-- start of MATERIAL TO PROCESS --

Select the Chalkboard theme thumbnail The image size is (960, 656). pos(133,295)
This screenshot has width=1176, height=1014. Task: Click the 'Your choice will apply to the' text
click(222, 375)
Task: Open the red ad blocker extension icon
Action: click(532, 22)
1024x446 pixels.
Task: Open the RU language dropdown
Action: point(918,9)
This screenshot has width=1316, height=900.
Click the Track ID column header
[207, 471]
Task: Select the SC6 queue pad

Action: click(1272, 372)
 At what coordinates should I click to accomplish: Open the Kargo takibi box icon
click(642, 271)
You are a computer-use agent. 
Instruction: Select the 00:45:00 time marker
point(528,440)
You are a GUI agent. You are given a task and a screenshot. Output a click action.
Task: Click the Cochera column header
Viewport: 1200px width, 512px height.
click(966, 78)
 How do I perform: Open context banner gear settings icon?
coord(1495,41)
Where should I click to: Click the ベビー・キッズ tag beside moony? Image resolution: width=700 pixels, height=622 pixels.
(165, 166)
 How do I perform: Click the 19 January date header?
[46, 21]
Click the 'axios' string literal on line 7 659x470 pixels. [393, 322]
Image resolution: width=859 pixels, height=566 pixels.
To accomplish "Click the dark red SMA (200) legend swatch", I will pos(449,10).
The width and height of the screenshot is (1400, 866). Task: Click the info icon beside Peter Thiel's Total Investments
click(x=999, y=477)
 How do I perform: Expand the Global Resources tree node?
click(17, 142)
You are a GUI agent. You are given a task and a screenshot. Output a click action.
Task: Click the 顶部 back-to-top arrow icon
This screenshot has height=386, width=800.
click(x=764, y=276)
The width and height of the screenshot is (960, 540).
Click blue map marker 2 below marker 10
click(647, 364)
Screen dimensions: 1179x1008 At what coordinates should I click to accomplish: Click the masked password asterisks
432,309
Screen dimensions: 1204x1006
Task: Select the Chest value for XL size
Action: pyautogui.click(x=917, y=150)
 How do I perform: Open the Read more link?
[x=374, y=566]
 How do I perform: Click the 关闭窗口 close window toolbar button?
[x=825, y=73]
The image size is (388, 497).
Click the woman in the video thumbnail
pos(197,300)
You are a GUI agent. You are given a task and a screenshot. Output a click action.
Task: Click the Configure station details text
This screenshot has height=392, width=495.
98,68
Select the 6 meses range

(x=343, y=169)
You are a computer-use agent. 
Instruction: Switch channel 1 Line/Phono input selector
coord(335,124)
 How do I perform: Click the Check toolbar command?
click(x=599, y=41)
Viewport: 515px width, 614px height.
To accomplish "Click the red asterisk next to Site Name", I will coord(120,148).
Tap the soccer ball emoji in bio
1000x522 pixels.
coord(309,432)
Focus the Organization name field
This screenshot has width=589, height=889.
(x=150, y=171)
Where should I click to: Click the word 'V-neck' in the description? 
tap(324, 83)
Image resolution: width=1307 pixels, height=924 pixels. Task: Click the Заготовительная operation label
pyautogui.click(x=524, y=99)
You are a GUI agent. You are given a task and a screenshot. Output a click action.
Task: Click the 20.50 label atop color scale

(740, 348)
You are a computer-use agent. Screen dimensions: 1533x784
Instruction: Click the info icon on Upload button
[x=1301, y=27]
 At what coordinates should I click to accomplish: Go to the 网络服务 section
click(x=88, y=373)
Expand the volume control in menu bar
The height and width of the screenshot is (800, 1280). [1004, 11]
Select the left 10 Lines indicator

-- end of MATERIAL TO PROCESS --

- WRITTEN REQUEST
Render every row above as a numbered list, leaving out the blank lines.

- ANSWER FOR THIS EXERCISE
1. Select the Chalkboard theme thumbnail The image size is (960, 656). pos(133,295)
2. This screenshot has width=1176, height=1014. Task: Click the 'Your choice will apply to the' text
3. click(222, 375)
4. Task: Open the red ad blocker extension icon
5. Action: click(532, 22)
6. 1024x446 pixels.
7. Task: Open the RU language dropdown
8. Action: point(918,9)
9. This screenshot has width=1316, height=900.
10. Click the Track ID column header
11. [207, 471]
12. Task: Select the SC6 queue pad
13. Action: click(1272, 372)
14.  At what coordinates should I click to accomplish: Open the Kargo takibi box icon
15. click(642, 271)
16. You are a computer-use agent. 
17. Instruction: Select the 00:45:00 time marker
18. point(528,440)
19. You are a GUI agent. You are given a task and a screenshot. Output a click action.
20. Task: Click the Cochera column header
21. Viewport: 1200px width, 512px height.
22. click(966, 78)
23.  How do I perform: Open context banner gear settings icon?
24. coord(1495,41)
25. Where should I click to: Click the ベビー・キッズ tag beside moony? Image resolution: width=700 pixels, height=622 pixels.
26. (165, 166)
27.  How do I perform: Click the 19 January date header?
28. [46, 21]
29. Click the 'axios' string literal on line 7 659x470 pixels. [393, 322]
30. Image resolution: width=859 pixels, height=566 pixels.
31. To accomplish "Click the dark red SMA (200) legend swatch", I will pos(449,10).
32. The width and height of the screenshot is (1400, 866). Task: Click the info icon beside Peter Thiel's Total Investments
33. click(x=999, y=477)
34.  How do I perform: Expand the Global Resources tree node?
35. click(17, 142)
36. You are a GUI agent. You are given a task and a screenshot. Output a click action.
37. Task: Click the 顶部 back-to-top arrow icon
38. This screenshot has height=386, width=800.
39. click(x=764, y=276)
40. The width and height of the screenshot is (960, 540).
41. Click blue map marker 2 below marker 10
42. click(647, 364)
43. Screen dimensions: 1179x1008 At what coordinates should I click to accomplish: Click the masked password asterisks
44. 432,309
45. Screen dimensions: 1204x1006
46. Task: Select the Chest value for XL size
47. Action: pyautogui.click(x=917, y=150)
48.  How do I perform: Open the Read more link?
49. [x=374, y=566]
50.  How do I perform: Click the 关闭窗口 close window toolbar button?
51. [x=825, y=73]
52. The image size is (388, 497).
53. Click the woman in the video thumbnail
54. pos(197,300)
55. You are a GUI agent. You are given a task and a screenshot. Output a click action.
56. Task: Click the Configure station details text
57. This screenshot has height=392, width=495.
58. 98,68
59. Select the 6 meses range
60. (x=343, y=169)
61. You are a computer-use agent. 
62. Instruction: Switch channel 1 Line/Phono input selector
63. coord(335,124)
64.  How do I perform: Click the Check toolbar command?
65. click(x=599, y=41)
66. Viewport: 515px width, 614px height.
67. To accomplish "Click the red asterisk next to Site Name", I will coord(120,148).
68. Tap the soccer ball emoji in bio
69. 1000x522 pixels.
70. coord(309,432)
71. Focus the Organization name field
72. This screenshot has width=589, height=889.
73. (x=150, y=171)
74. Where should I click to: Click the word 'V-neck' in the description? 
75. tap(324, 83)
76. Image resolution: width=1307 pixels, height=924 pixels. Task: Click the Заготовительная operation label
77. pyautogui.click(x=524, y=99)
78. You are a GUI agent. You are given a task and a screenshot. Output a click action.
79. Task: Click the 20.50 label atop color scale
80. (740, 348)
81. You are a computer-use agent. Screen dimensions: 1533x784
82. Instruction: Click the info icon on Upload button
83. [x=1301, y=27]
84.  At what coordinates should I click to accomplish: Go to the 网络服务 section
85. click(x=88, y=373)
86. Expand the volume control in menu bar
87. The height and width of the screenshot is (800, 1280). [1004, 11]
88. Select the left 10 Lines indicator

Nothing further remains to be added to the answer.